Pubblichiamo una guida ai congedi parentali messa a disposizione da FLC CGIL che aggiorna sulle modifiche apportate dalla ultima Legge Finanziaria per il 2026.
La Legge di Bilancio 2025 (articolo 1, commi 217 e 218) è intervenuta sulla normativa riguardante il congedo parentale, disciplinato dall’articolo 34 del Decreto Legislativo 151/2001. In particolare, la legge ha previsto un aumento dell’indennità spettante per il congedo parentale, elevandola all’80% della retribuzione.
A seguito di tale modifica, i genitori con contratto di lavoro dipendente possono beneficiare, in alternativa tra loro, di un aumento dell’indennità per il congedo parentale per un periodo complessivo di tre mesi.
Per i lavoratori della scuola, poiché il primo mese di congedo è già retribuito al 100%, l’aggiornamento legislativo si applica al secondo e terzo mese di congedo parentale.
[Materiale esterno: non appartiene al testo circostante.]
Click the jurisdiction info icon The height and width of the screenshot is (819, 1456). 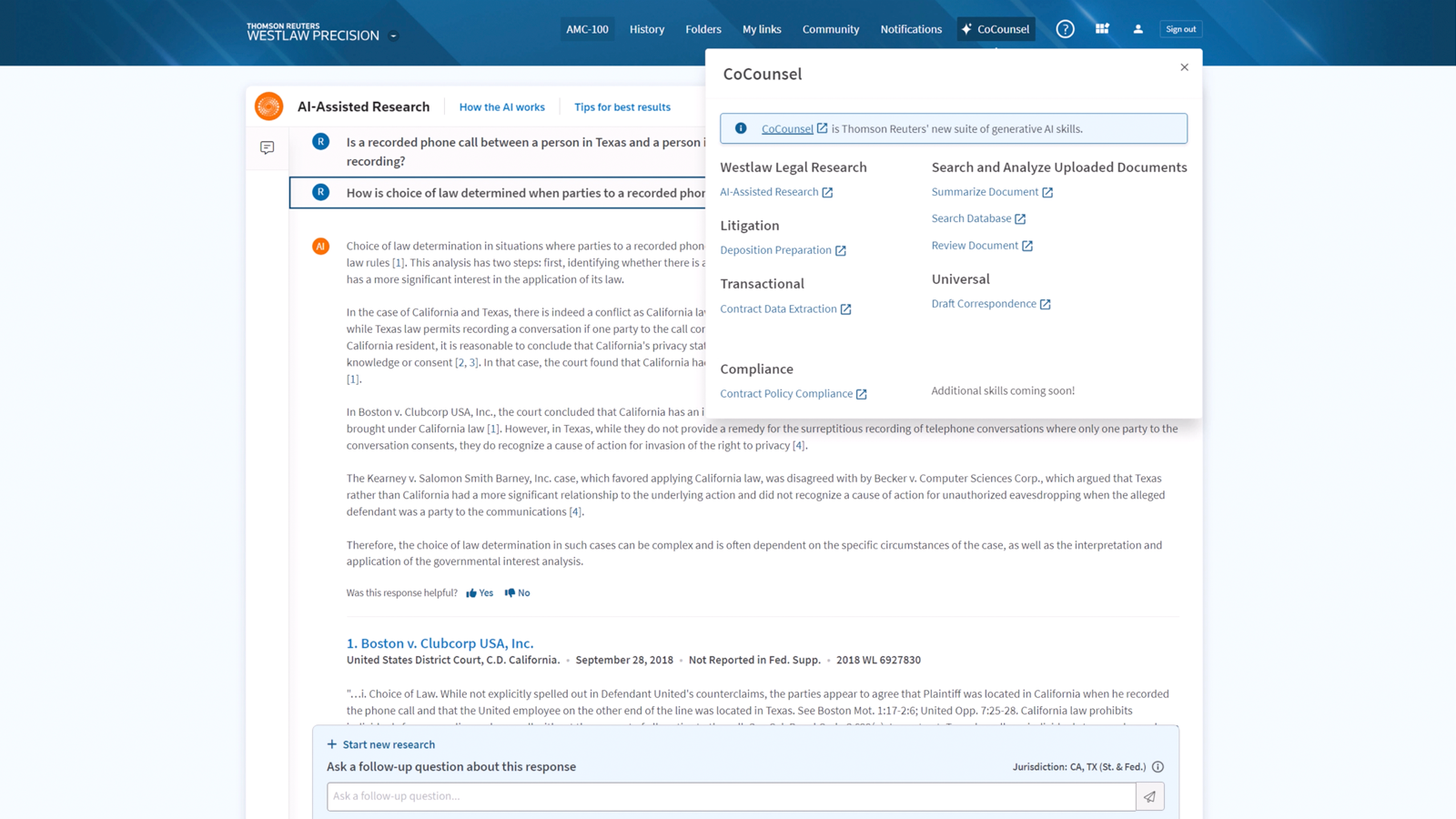click(1158, 767)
Questi ultimi periodi – il secondo e il terzo mese all’80% – possono essere fruiti entro il sesto anno di vita del bambino o, nel caso di adozione o affidamento, entro il sesto anno dall’ingresso in famiglia del minore.
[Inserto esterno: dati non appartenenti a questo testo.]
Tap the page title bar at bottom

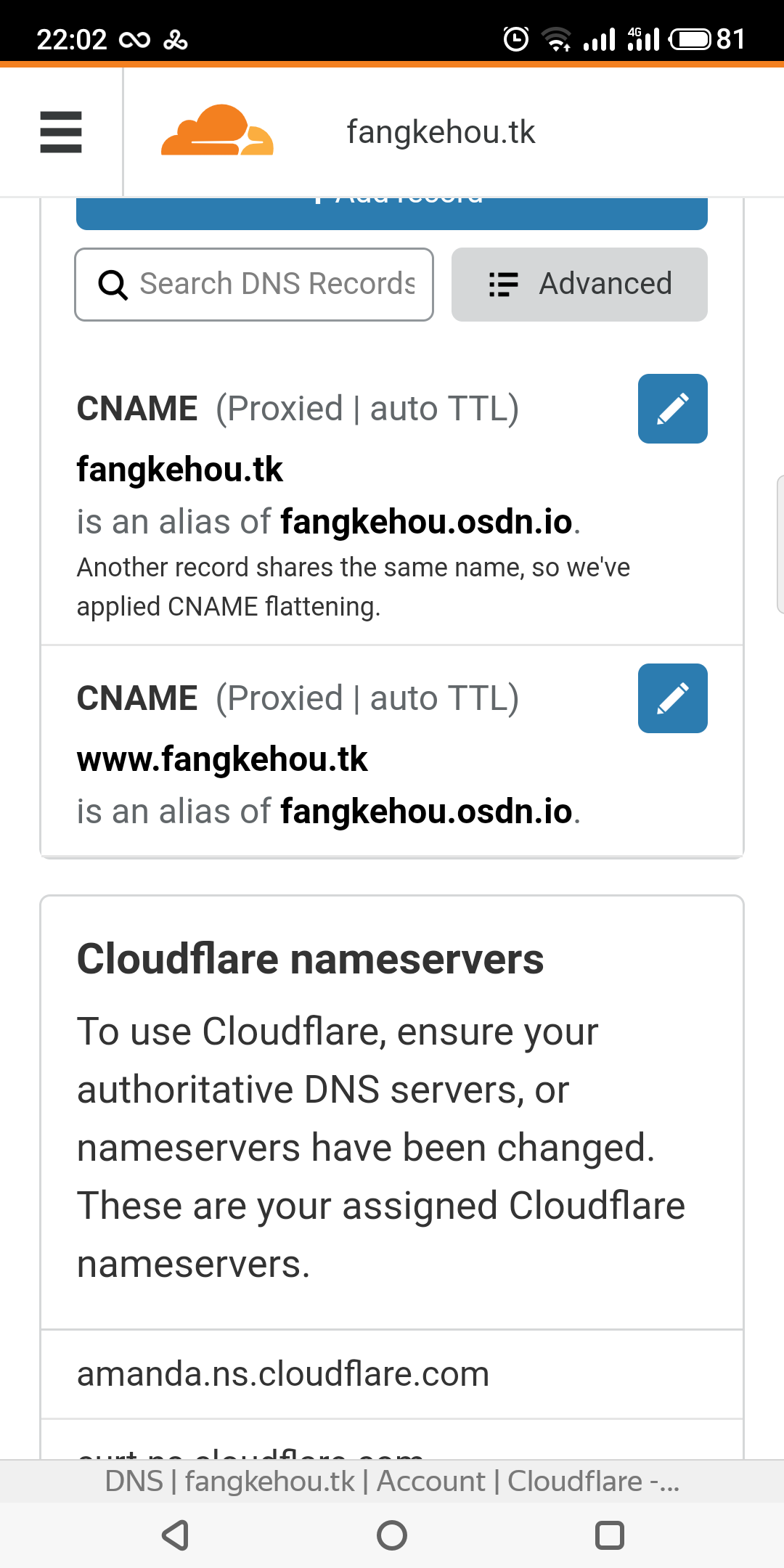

La Legge di Bilancio 2026 (articolo 1, commi 219 e 220) ha esteso il limite di età per la fruizione del congedo parentale dai 12 ai 14 anni del figlio; ha, inoltre, innalzato da cinque a dieci il numero dei giorni lavorativi di congedo non-retribuito per ciascun genitore in caso di malattia del figlio di età superiore a tre anni e fino ai quattordici.